Par extension, on a parfois appliqué le terme à des actes commis en temps de guerre et qu'un des belligérants considère comme criminels : trahison, espionnage. Ainsi, dans le mémorandum du 27 mai 1949 rédigé à l'intention de la Commission du droit international, le secrétaire général des Nations unies rappelle que, parmi les crimes dits crimes de guerre, « la trahison, notamment celle que l'on qualifie d'espionnage, constitue l'exemple le plus ancien des crimes de guerre » ; soulignant l'évolution des conceptions depuis la doctrine qui prévalait au xviiie siècle en la matière, il précise : « Aujourd'hui, on entend surtout par crimes de guerre les infractions aux dispositions [...] des conventions de La Haye (1899 et 1907) et de Genève (1949) et d'autres traités généraux. »

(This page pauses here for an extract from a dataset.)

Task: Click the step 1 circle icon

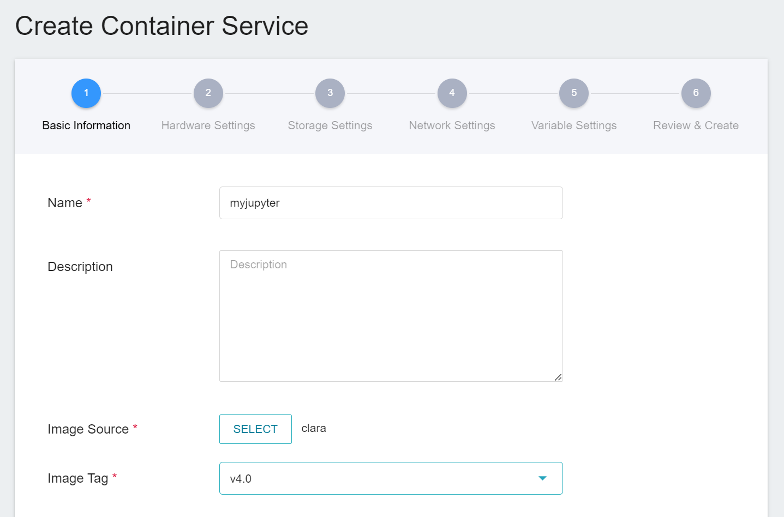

Dans les textes à valeur temporaire consécutifs à la guerre de 1939 et pris par le gouvernement français par l'ordonnance du 22 août 1944, sont retenus comme crimes de guerre :
– le recrutement illégal de la force armée (enrôlement par l'ennemi) ;
– la constitution d'organisations ou d'organismes de terrorisme systématique ;
– l'empoisonnement par l'exposition en chambre à gaz, l'addition de produit hautement nocif aux eaux ou denrées consommables, l'a […]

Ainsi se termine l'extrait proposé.